- Directed by: Bhavna Malkani
- Written by: Bhavna Malkani
- Starring: M-1; Grouchy Greg; The Last Emperor; Marchitect;
- Music by: The 49ers
- Release date: 2006;
- Running time: 28 minutes
- Country: United Kingdom
- Language: English

= Guilty or Innocent of Using the N Word =

2006 film by Bhavna Malkani

Guilty or Innocent of Using the N Word is a 2006 British documentary short film directed by British director Bhavna Malkani. The documentary explores questions and issues surrounding the word nigger that many feel constrained to discuss, as it is often categorized as a taboo word.

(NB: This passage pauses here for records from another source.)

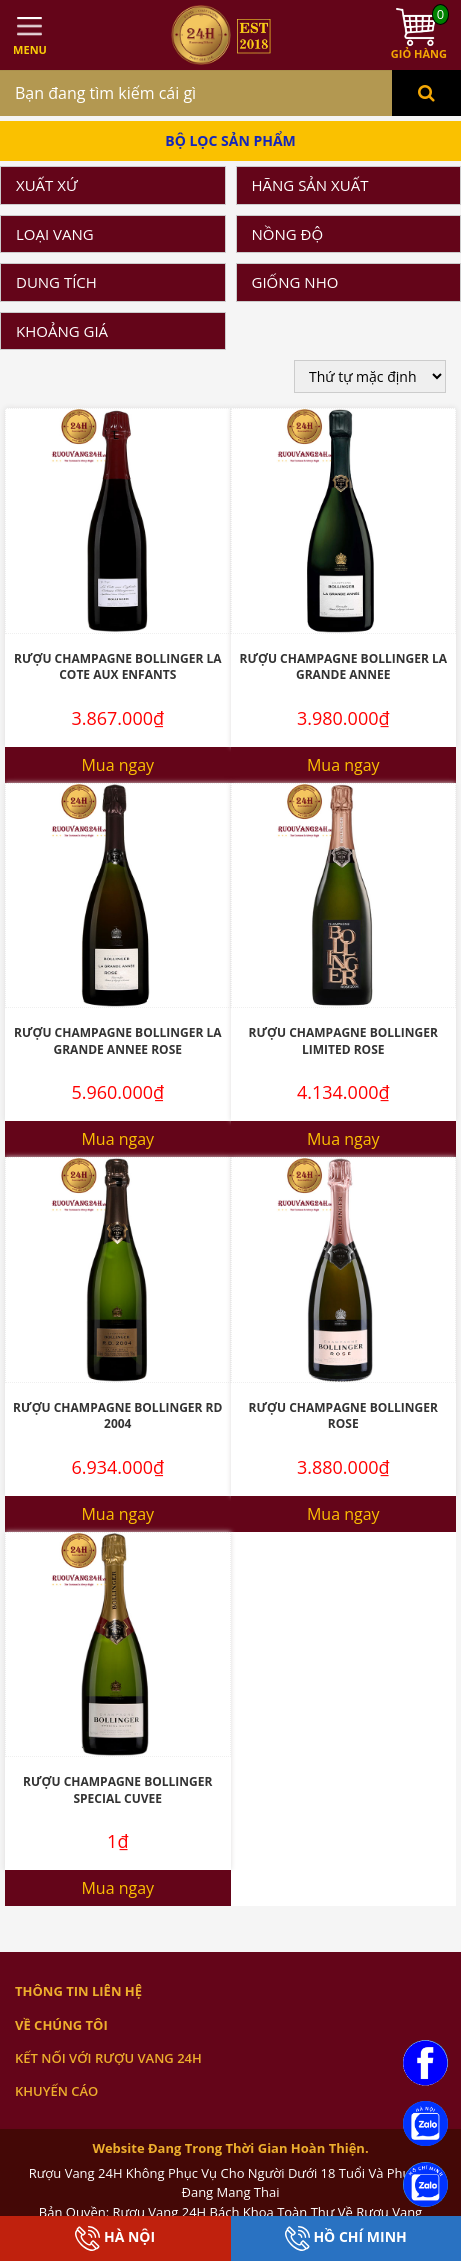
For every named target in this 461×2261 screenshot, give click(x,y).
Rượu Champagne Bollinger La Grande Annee (343, 667)
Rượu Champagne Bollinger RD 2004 (117, 1416)
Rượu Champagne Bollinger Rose (343, 1416)
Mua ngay (117, 765)
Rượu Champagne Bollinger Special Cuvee (117, 1790)
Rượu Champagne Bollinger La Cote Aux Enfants (118, 667)
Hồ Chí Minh (346, 2238)
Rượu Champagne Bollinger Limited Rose (343, 1041)
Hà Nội (115, 2238)
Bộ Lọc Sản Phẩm (230, 140)
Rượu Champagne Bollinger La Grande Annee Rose (118, 1041)
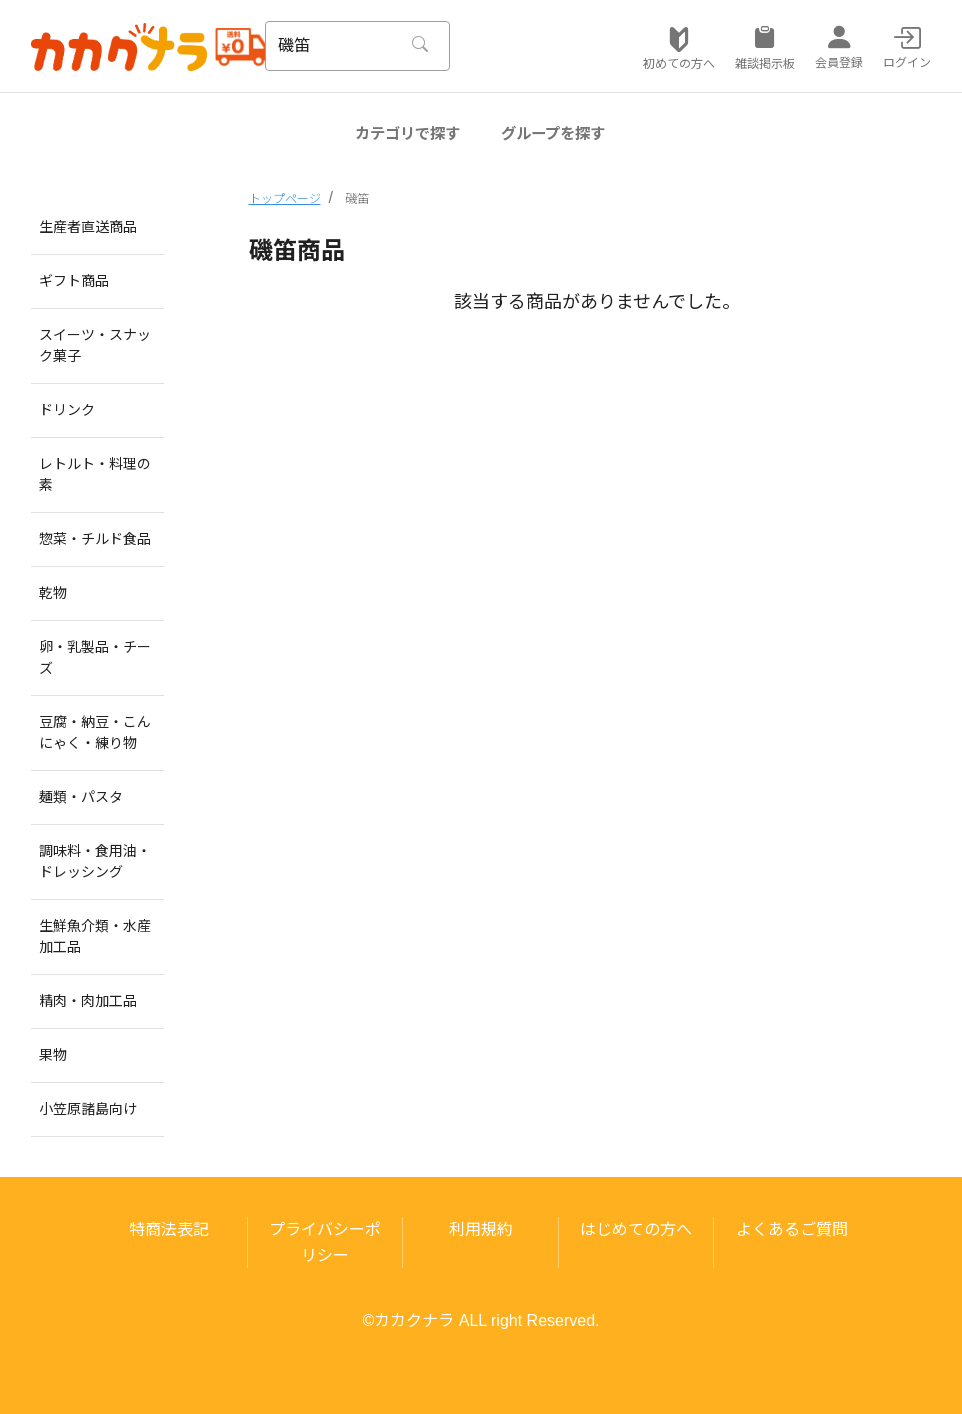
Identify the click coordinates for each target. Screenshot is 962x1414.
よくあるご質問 (792, 1229)
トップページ (285, 199)
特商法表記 (169, 1229)
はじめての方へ (636, 1229)
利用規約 (481, 1229)
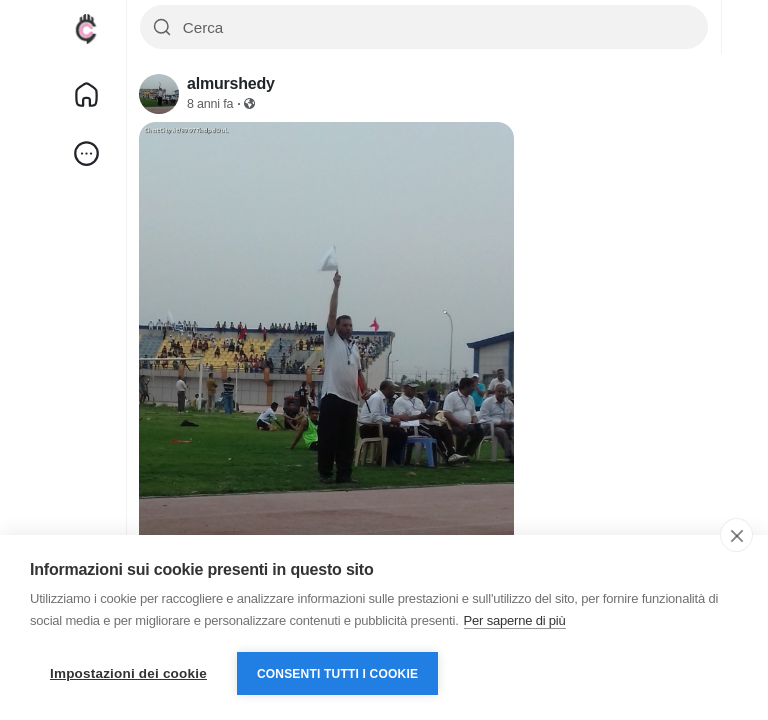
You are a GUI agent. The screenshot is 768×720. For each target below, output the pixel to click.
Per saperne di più (515, 620)
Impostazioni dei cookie (128, 673)
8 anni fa (210, 104)
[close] (736, 535)
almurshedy (231, 83)
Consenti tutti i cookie (337, 674)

The twenty-eight-minute film investigates the word chronologically, discussing the history of the word from its origins all the way to rap's influence on the acceptance and commercialization of the term.

==Cast==
Guest appearances in the documentary include M-1 of Dead Prez, Grouchy Greg, CEO of AllHipHop, Philadelphia rapper The Last Emperor, hip-hop producer/rapper Marchitect and others.

==Filming and reception==
The documentary was filmed in London, England; New York, New York; Newark, Delaware; and Philadelphia, Pennsylvania. Guilty or Innocent of Using the N Word won the London Film Convention Award at the Portobello Film Festival in 2006 and Best Short Documentary at New York's 5th Annual H2O Odyssey International Hip-Hop Awards in 2007. The documentary was also short listed to win Best Film at the 5th Buffalo Film Festival in October 2007.